[[ SUPPLIED TEXT, beginning ]]
# Cat County 2 "Tom On The Rocks"



## ivideowildlife (Apr 12, 2013)

Some of the best lion footage I have ever filmed!
Take a minute to watch.
Link: http://www.i-videowildlife.com/our-obsessions/cat-country-2-tom-on-the-rocks-kelly-cox

Thanks
Kelly Cox


----------



## tander123 (Sep 21, 2007)

Thanks for sharing!


----------



## muleymadness (Jan 23, 2008)

Incredible!!!

I'm no lion expert, how big is this guy?


----------



## ivideowildlife (Apr 12, 2013)

Thanks for watching!


----------



## ivideowildlife (Apr 12, 2013)

MuleyMadness, he is a better than average Tom, they thought he might be 5 year old, approx. 170/lbs.
[[ SUPPLIED TEXT, end ]]
[[ MATERIAL PROVIDED, beginning ]]
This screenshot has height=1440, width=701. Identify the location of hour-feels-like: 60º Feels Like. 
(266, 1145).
[[ MATERIAL PROVIDED, end ]]
[[ MATERIAL PROVIDED, beginning ]]
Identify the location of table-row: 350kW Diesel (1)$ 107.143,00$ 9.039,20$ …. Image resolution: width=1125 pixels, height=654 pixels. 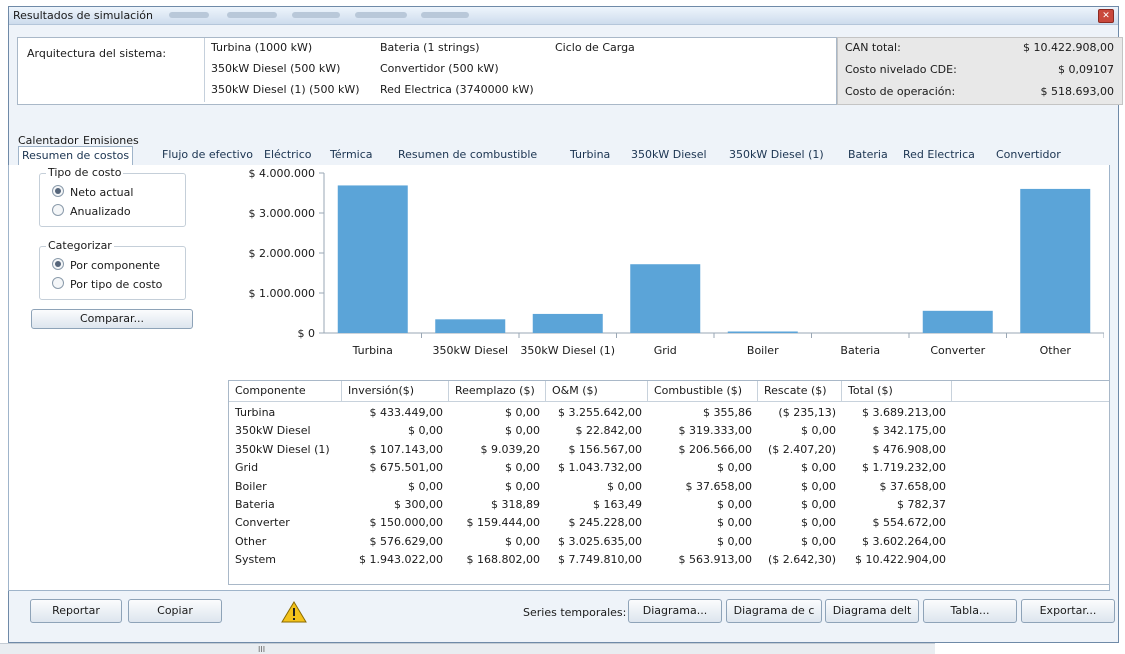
[[ MATERIAL PROVIDED, end ]]
# [JOB ITEM]
Pick up the forum thread about the lion footage after its last reply and write what comes next.

# [ANSWER SPACE]
Thanks for watching!


----------



## ridgetop (Sep 13, 2007)

good footage. Thanks for sharing.


----------



## mack1950 (Sep 11, 2007)

love the footage its so close and clear you can see the canine ridge on the teeth


----------



## wyogoob (Sep 7, 2007)

Wow, that's the second damnest thing I ever seen.

Uh.........the first was my lion. I shot it on a rock cliff too. :smile:

Nice high quality video.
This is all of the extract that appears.